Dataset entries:
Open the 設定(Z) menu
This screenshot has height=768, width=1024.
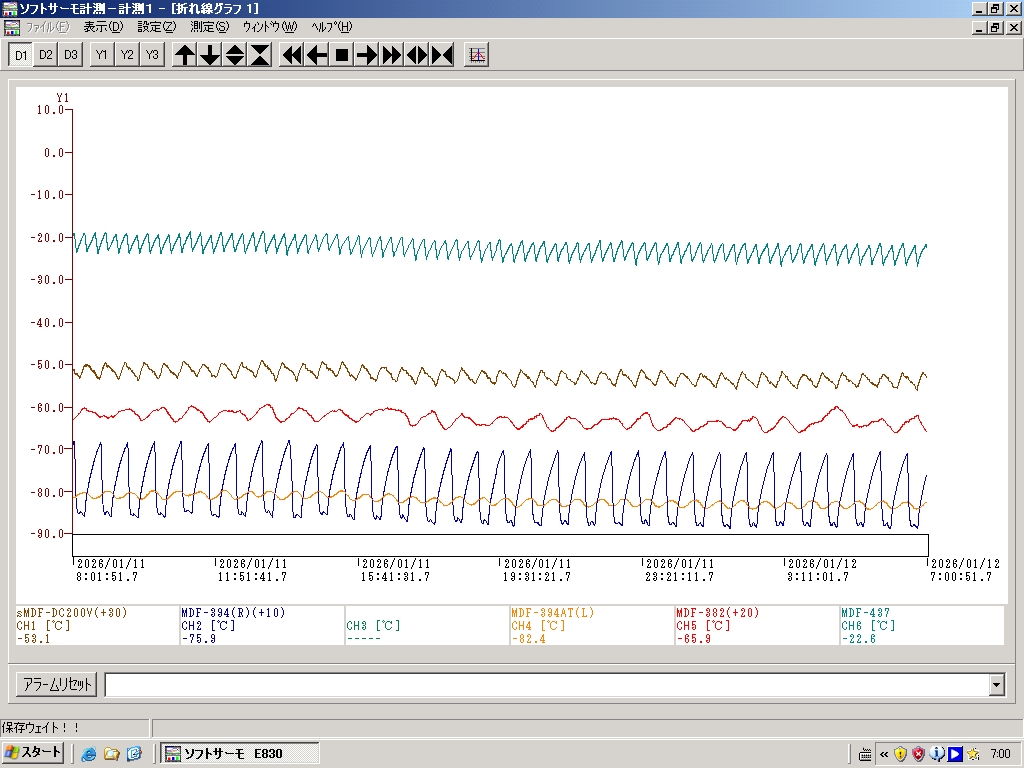tap(156, 27)
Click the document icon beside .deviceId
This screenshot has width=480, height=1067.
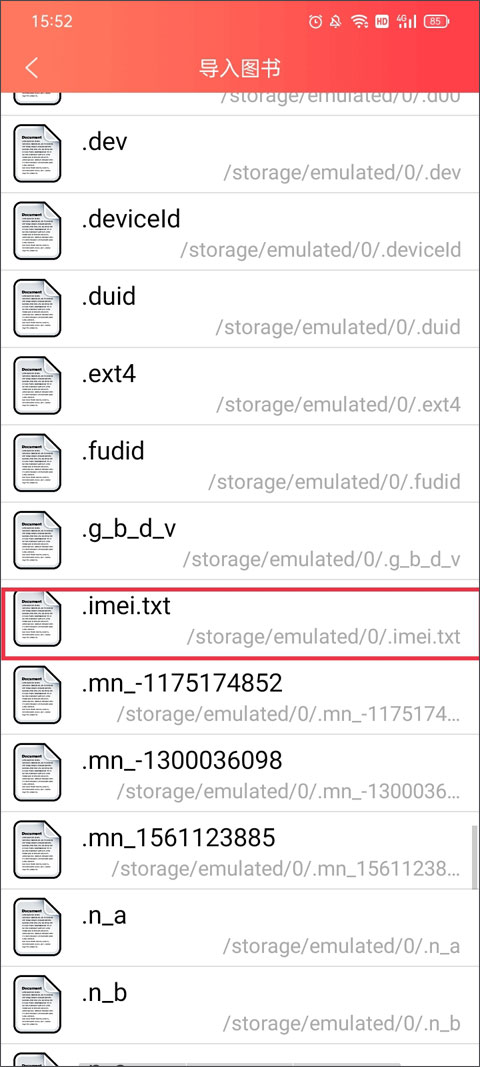pyautogui.click(x=37, y=231)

__Your goal__. From the line containing "Click the document icon beside .deviceId" down to the last line of the data, print every line exactly and nothing else. Pictures stay out of the copy.

__Task output__.
Click the document icon beside .deviceId
This screenshot has width=480, height=1067.
pyautogui.click(x=37, y=231)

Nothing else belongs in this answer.